A mouse Model of Focal Vascular Injury Induces Astrocyte Reactivity, Tau Oligomers, and Aberrant Behavior.

作者信息

Logsdon Aric F, Lucke-Wold Brandon P, Turner Ryan C, Li Xinlan, Adkins Chris E, Mohammad Afroz S, Huber Jason D, Rosen Charles L, Lockman Paul R

机构信息

Department of Pharmaceutical Sciences, West Virginia University School of Medicine, Morgantown, WV 26506-9530, USA.

Department of Neurosurgery, West Virginia University School of Medicine, Morgantown, WV 26506-9183, USA.

出版信息

Arch Neurosci. 2017 Apr;4(2). doi: 10.5812/archneurosci.44254. Epub 2017 Apr 30.

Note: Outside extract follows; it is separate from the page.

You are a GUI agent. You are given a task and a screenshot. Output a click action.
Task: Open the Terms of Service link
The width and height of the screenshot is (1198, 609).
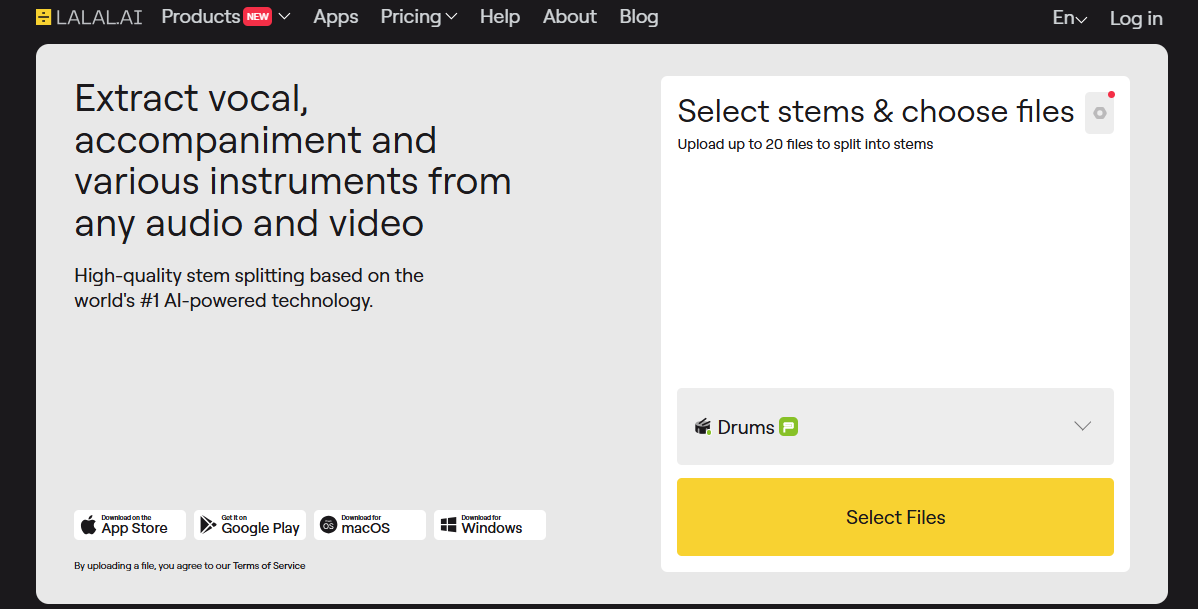pos(268,565)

DOI:10.5812/archneurosci.44254
PMID:28758136
原文链接:https://pmc.ncbi.nlm.nih.gov/articles/PMC5529099/
Abstract

Neuropsychiatric symptom development has become more prevalent with 270,000 blast exposures occurring in the past 10 years in the United States. How blast injury leads to neuropsychiatric symptomology is currently unknown. Preclinical models of blast-induced traumatic brain injury have been used to demonstrate blood-brain barrier disruption, degenerative pathophysiology, and behavioral deficits. Vascular injury is a primary effect of neurotrauma that can trigger secondary injury cascades and neurodegeneration. Here we present data from a novel scaled and clinically relevant mouse blast model that was specifically developed to assess the outcome of vascular injury. We look at the biochemical effects and behavioral changes associated with blast injury in young-adult male BALB/c mice. We report that blast exposure causes focal vascular injury in the Somatosensory Barrel Field cortex, which leads to perivascular astrocyte reactivity, as well as acute aberrant behavior. Biochemical analysis revealed that mild blast exposure also invokes tauopathy, neuroinflammation, and oxidative stress. Overall, we propose our model to be used to evaluate focal blood-brain barrier disruption and to discover novel therapies for human neuropsychiatric symptoms.

摘要

在美国,过去10年中有27万次爆炸暴露事件,神经精神症状的发展变得更加普遍。爆炸伤害如何导致神经精神症状目前尚不清楚。爆炸诱导的创伤性脑损伤的临床前模型已被用于证明血脑屏障破坏、退行性病理生理学和行为缺陷。血管损伤是神经创伤的主要影响,可引发继发性损伤级联反应和神经退行性变。在这里,我们展示了来自一种新型的、按比例缩放且与临床相关的小鼠爆炸模型的数据,该模型是专门为评估血管损伤的结果而开发的。我们观察了年轻成年雄性BALB/c小鼠中与爆炸损伤相关的生化效应和行为变化。我们报告说,爆炸暴露会导致体感桶状皮层的局灶性血管损伤,这会导致血管周围星形胶质细胞反应性增强以及急性异常行为。生化分析表明,轻度爆炸暴露还会引发tau蛋白病、神经炎症和氧化应激。总体而言,我们建议使用我们的模型来评估局灶性血脑屏障破坏,并发现针对人类神经精神症状的新疗法。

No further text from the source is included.